Flinchbaugh expects continued growth resulting in ongoing need for U.S. soybeans. “If the Chinese government allows the open market to work, soy demand will continue to grow, though perhaps at a slower rate,” he says. “The number of mouths to feed in China isn’t declining. Once better protein is available, it’s hard to go back. Other countries can’t fully take our place because of our volume and ability to efficiently increase yields. It will take a while for them to ramp up.”

He anticipates that although ASF will decrease soybean needs in the short-term, China will eventually rebuild their swine herd to previous levels. Flinchbaugh also believes the WTO can police trade-related issues between China and the U.S.

“The marketplace works,” he says. “We need to let it. China depends heavily on exports for their own economic growth. Their interdependence on the global economy will force them to play fair. We need to work together so that everyone wins.”

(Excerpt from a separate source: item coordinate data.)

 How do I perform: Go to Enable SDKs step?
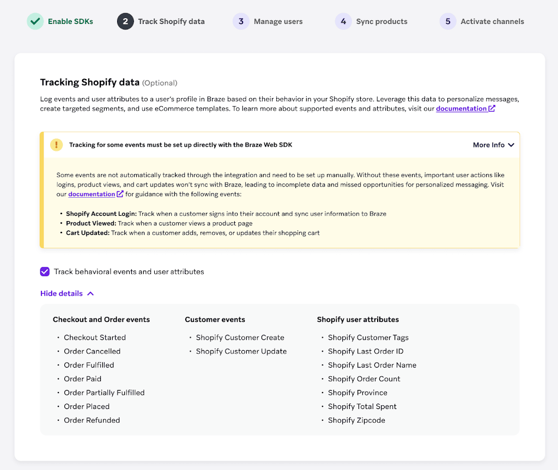(70, 22)
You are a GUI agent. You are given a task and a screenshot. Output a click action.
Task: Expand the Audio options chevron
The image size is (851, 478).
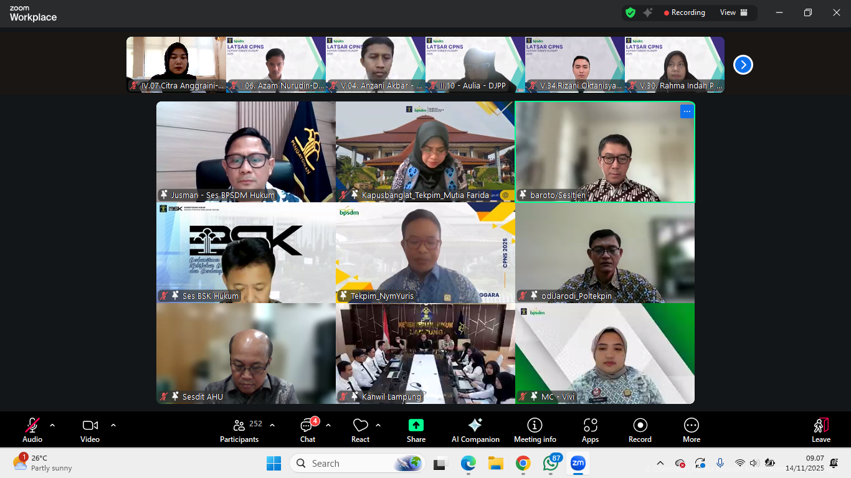tap(51, 425)
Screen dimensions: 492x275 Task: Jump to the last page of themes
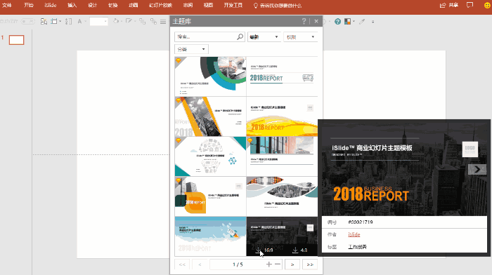pyautogui.click(x=310, y=264)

Petkau has a more measured outlook for both China and U.S. soybeans. He points out that Chinese soybean import growth stalled in 2017-18 and is forecast to decline to an estimated 86 million metric tons in 2018-19, due in part to tariffs and ASF. And China has options.

“The rest of the world is eager to prove they are just as good at producing soybeans,” he says. “Canada, Russia and Eastern Europe have all increased production. Argentina’s production rose 18 to 19 million metric tons following their drought. Though logistics take time to develop, competition is real.”

China’s changing demographics may also alter food consumption trends as the impact of controlling population growth has yet to be entirely felt. Petkau thinks the longer-term ASF impact remains uncertain and hasn’t had as large an impact on soybean trade as first feared. He cites several factors like price competitiveness and feed requirements of protein alternatives.  

“If the current situation continues, global soybean supply could begin to tighten during 2019-20,” he says. “That could open doors for U.S. soybeans to once again play a larger role.”

Regardless, the U.S. and others will work to meet the appetite of China. And the Chinese people will have changed even more when they welcome the world for the 2022 Winter Olympics.